While driving home after a long day in the sedation unit, a nurse’s cell phone rings. She ignores it and keeps driving, but it rings again. And again. So, she pulls over to see what the call is about. The number is for the observation unit, where the last MRI sedation patient of the day was transferred to finish his recovery and be discharged back to his care home. When the observation unit nurse answers, she is frantic – “The patient you signed out to us is awake, but he can’t move his legs!!! We think there is something very wrong with him!” The care home nurse who came to pick him up is someone who is not familiar with him. The sedation nurse asks a few more questions, but quickly figures out what the problem is. So what’s the answer? The nonverbal, significantly developmentally different child also has known myelomeningocele with very limited movement of his lower extremities at baseline. But, in looking back through the sedation nurse intake documentation and the provider documentation, altered neurologic function checkboxes have been checked due to his baseline developmental delay and seizure disorder, but no mention is made of his significant lower extremity paresis.
Although this is a somewhat dark/humorous example of the importance of handoff communication, I’m sure we all have more serious instances we could relate, some of which may have led to unfortunate or even disastrous complications for patients. I certainly have seen antibiotic doses missed because one person thought the other had given the medication, ongoing NPO instructions confused, latest EMR orders not refreshed, and on and on. A review of handoff related care failures in children’s hospitals from 2014 also identified interpreter needs, custody issues, breast milk/formula issues, and incomplete or incorrect infection prevention precautions as some other potentially relevant transition issues (1). Although it would be fantastic if all of these details were kept perfectly sorted in real time by our EMRs – and they do a good job of that for the most part – no system is perfect, especially during handoffs and transitions of care.
Improving patient safety through robust handoff processes has been a major focus of children’s hospitals’ recent quality and safety initiatives. Many of you are familiar with I-PASS, the tool designed to standardize verbal handoffs between pediatric providers (2). There are a number of other similar tools and processes – SBAR (situation, background, assessment, recommendation), for example, is the model recommended by The Joint Commission (3). There are also handoff tools which are more situation-specific, such as those for pediatric cardiac surgical patients returning postoperatively to the PICU.
In terms of post sedation care, many organizations use a similar handoff process to that used in many pediatric PACUs. There are likely as many different checklists/tools for this process as there are institutions, though, and even a review of the anesthesia literature shows that there is no single/universal tool utilized for this process. The Anesthesia Patient Safety Foundation recently posted two checklists in their newsletter, one from Medstar Georgetown (figure 1, reference 4) and one from MD Anderson Cancer Center (figure 2, reference 5).
Potestio et al 2015
Tan et al 2015
Not surprisingly, there are no references in the literature of a handoff of care process specific to procedural sedation in children. Many units try and minimize these transitions by caring for patients from arrival to discharge with the same team, but handoffs of care to another caregiver, to another procedural area, and back to the inpatient ward are inevitable. So, to get a better sense of what everyone is doing, I queried the pediatric sedation list serve. I got 3 replies (thank you!) which I will summarize here. Dr. Landrigan-Ossar from Boston Children’s replied that they utilize the I-PASS system, and they customize the report process to area of care. She wisely noted that, “one of the most important parts of any handoff of a complex patient is the readback part, as it’s not uncommon to have to make clarifications at that point.” The I-PASS tool utilized by their IR team is shown below:
Lorie Reilly from CHOP forwarded me their radiology nursing patient handoff checklist here.
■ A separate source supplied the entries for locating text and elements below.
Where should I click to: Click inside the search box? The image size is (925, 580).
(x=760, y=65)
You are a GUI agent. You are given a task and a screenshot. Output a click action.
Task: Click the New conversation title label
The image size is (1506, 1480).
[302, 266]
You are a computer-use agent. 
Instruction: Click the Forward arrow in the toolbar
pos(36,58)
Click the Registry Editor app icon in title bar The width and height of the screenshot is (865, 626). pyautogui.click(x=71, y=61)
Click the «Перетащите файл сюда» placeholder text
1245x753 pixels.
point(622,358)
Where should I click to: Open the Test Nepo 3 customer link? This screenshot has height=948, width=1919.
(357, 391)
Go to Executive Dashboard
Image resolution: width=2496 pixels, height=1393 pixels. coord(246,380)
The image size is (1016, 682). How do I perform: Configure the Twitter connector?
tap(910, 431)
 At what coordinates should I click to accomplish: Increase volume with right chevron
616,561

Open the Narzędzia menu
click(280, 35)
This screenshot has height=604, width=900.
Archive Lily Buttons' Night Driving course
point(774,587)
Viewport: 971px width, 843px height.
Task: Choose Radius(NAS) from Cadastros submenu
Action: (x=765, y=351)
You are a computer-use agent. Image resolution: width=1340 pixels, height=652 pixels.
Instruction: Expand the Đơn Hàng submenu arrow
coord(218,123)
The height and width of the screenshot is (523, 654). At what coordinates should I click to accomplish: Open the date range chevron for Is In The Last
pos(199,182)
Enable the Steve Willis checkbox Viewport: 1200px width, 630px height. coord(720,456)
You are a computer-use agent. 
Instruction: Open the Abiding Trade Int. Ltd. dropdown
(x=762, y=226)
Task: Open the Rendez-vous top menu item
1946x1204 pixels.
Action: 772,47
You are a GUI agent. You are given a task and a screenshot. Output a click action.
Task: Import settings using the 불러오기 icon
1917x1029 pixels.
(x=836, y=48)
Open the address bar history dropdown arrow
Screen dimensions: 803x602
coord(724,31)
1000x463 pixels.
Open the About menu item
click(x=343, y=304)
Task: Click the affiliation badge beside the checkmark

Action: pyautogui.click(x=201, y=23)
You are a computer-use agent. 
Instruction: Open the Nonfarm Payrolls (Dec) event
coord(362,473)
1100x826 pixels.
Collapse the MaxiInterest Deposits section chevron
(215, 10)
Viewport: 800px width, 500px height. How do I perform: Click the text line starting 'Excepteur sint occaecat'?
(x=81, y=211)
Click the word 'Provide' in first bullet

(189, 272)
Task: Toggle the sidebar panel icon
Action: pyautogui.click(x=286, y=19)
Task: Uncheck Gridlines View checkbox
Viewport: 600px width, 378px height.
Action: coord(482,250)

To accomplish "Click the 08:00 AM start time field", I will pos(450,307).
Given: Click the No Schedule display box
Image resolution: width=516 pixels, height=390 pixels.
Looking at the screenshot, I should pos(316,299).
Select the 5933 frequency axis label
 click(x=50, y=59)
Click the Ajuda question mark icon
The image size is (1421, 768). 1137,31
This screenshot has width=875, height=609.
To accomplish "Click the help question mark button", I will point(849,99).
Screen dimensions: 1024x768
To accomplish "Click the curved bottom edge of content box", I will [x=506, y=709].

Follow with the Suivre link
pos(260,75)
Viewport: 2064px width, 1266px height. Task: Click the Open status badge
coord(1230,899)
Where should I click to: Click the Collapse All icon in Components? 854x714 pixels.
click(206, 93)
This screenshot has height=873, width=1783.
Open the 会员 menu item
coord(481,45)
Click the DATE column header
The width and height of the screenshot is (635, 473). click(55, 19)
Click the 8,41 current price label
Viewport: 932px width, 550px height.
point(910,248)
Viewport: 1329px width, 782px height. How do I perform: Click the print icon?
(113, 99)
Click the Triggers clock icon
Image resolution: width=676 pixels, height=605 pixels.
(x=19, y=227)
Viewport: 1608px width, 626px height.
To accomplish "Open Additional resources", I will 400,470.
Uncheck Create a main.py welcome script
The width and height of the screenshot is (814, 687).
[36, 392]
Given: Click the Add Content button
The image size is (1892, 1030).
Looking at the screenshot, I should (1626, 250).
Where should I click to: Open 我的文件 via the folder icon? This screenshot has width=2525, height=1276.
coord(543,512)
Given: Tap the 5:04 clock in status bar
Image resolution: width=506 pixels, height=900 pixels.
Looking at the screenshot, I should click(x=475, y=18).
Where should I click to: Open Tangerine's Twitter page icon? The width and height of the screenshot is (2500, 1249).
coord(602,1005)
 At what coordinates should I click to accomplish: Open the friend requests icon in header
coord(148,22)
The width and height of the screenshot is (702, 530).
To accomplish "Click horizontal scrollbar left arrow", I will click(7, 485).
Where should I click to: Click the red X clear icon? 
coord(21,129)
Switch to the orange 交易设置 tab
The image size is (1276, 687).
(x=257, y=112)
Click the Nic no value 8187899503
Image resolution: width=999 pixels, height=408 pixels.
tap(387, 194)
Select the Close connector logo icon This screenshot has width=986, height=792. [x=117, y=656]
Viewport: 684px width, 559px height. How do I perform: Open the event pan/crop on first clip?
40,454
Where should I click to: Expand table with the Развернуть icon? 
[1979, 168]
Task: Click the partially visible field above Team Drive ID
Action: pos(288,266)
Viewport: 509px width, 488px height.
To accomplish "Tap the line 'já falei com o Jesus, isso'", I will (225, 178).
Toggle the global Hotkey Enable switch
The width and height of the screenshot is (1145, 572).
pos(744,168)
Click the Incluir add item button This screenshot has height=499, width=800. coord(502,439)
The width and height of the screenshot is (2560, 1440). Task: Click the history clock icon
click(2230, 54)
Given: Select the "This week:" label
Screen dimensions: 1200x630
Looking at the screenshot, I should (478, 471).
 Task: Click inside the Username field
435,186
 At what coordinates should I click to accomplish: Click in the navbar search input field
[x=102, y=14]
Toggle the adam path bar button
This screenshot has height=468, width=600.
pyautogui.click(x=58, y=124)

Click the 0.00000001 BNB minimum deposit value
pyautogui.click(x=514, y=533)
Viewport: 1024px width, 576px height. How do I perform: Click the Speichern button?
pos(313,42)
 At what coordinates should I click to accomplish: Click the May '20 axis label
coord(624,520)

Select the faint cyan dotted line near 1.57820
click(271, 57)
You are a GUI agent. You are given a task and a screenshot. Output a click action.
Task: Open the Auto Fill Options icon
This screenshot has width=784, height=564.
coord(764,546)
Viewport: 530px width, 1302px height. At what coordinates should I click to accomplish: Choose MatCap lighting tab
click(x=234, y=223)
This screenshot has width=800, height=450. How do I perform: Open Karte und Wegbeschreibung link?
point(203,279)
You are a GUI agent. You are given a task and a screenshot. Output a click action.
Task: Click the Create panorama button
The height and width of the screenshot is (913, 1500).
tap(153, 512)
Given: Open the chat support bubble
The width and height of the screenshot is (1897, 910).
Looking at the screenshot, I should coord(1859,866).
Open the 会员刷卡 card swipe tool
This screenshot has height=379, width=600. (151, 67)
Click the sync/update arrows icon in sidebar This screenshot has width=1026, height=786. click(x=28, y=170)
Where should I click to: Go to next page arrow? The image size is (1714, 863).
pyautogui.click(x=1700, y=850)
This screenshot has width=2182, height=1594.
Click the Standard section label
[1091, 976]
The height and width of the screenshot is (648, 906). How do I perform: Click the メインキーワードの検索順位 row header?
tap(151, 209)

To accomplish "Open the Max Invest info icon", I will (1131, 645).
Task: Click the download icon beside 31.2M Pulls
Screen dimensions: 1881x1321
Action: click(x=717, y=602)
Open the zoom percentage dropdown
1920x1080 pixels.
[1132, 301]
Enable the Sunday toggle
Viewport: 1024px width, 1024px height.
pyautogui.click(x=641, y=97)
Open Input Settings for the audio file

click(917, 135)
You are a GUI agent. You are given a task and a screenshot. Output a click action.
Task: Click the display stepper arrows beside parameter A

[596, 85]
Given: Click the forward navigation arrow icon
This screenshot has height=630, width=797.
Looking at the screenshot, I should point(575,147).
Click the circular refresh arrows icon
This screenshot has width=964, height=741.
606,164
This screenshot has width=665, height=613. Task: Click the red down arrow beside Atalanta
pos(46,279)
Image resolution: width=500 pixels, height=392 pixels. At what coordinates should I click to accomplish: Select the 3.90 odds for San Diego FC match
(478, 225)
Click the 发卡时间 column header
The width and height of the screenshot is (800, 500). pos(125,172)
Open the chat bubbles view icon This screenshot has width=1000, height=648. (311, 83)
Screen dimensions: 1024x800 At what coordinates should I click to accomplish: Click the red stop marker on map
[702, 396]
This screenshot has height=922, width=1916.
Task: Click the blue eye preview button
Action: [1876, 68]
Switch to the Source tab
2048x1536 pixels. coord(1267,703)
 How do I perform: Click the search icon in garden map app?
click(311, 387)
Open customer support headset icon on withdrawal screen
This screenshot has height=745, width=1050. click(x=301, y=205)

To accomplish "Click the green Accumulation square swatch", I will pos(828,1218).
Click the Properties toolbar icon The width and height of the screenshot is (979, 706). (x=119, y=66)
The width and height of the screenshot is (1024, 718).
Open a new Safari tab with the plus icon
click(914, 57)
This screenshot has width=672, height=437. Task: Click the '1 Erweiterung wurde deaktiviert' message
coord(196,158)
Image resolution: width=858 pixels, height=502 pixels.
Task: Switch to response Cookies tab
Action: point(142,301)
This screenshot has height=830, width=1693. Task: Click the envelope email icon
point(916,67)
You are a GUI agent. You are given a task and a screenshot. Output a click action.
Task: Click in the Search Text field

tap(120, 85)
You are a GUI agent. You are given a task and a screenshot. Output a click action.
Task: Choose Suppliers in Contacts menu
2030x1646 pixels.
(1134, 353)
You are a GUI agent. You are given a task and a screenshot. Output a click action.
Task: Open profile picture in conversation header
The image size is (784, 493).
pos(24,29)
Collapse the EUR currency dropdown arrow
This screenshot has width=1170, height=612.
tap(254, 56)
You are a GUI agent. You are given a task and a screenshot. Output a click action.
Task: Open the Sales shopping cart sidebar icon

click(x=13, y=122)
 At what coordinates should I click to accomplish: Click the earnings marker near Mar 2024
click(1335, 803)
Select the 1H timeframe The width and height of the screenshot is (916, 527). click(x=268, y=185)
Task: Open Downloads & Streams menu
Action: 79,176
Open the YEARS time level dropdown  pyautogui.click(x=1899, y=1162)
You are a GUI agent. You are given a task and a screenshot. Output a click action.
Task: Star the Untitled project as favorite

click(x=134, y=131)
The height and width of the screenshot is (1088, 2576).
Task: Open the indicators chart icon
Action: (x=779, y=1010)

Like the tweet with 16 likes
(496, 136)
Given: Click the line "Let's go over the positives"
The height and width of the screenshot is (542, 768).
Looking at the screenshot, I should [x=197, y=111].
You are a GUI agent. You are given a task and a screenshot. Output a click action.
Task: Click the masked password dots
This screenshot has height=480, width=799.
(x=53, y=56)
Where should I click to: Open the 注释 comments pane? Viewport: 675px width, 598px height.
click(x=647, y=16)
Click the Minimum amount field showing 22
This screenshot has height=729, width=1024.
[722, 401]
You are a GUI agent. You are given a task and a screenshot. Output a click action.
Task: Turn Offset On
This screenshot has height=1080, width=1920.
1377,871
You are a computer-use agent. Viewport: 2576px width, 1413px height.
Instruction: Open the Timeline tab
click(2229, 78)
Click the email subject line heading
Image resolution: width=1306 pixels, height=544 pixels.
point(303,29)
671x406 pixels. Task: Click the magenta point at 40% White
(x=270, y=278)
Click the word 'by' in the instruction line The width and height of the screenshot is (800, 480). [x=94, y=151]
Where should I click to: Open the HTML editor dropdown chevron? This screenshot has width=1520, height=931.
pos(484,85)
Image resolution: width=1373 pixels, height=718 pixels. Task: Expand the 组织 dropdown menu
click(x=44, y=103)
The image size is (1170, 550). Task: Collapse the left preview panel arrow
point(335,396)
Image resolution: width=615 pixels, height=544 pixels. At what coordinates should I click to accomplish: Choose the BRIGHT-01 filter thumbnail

And, Drs. Elizabeth Mack and Ben Jackson from MUSC sent me the safety checklist from their procedural sedation unit that includes debriefing at the end of the case:
Each of these provides some great ideas of where to start if you are looking to design your own pediatric sedation handoff tool/checklist. This could also be a great collaborative project (perhaps even grant funded!) for a group of folks within the SPS – designing and then pilot testing a standardized, pediatric sedation-specific handoff tool. Anyone interested? Also, please feel free to send me other examples of handoff tools and checklists and we’ll post either in the next edition of the newsletter or on the SPS website.
- Bigham MT et al. Decreasing handoff-related care failures in children’s hospitals. Pediatrics 2014; 134:e572-e579.
- Starmer AJ et al. I-PASS, a mnemonic to standardize verbal handoffs. Pediatrics 2012; 129:201-204.
- Haig KM et al. SBAR: a shared mental model for improving communication between clinicians. Jt Comm J Qual Patient Saf 2006; 32:167-175.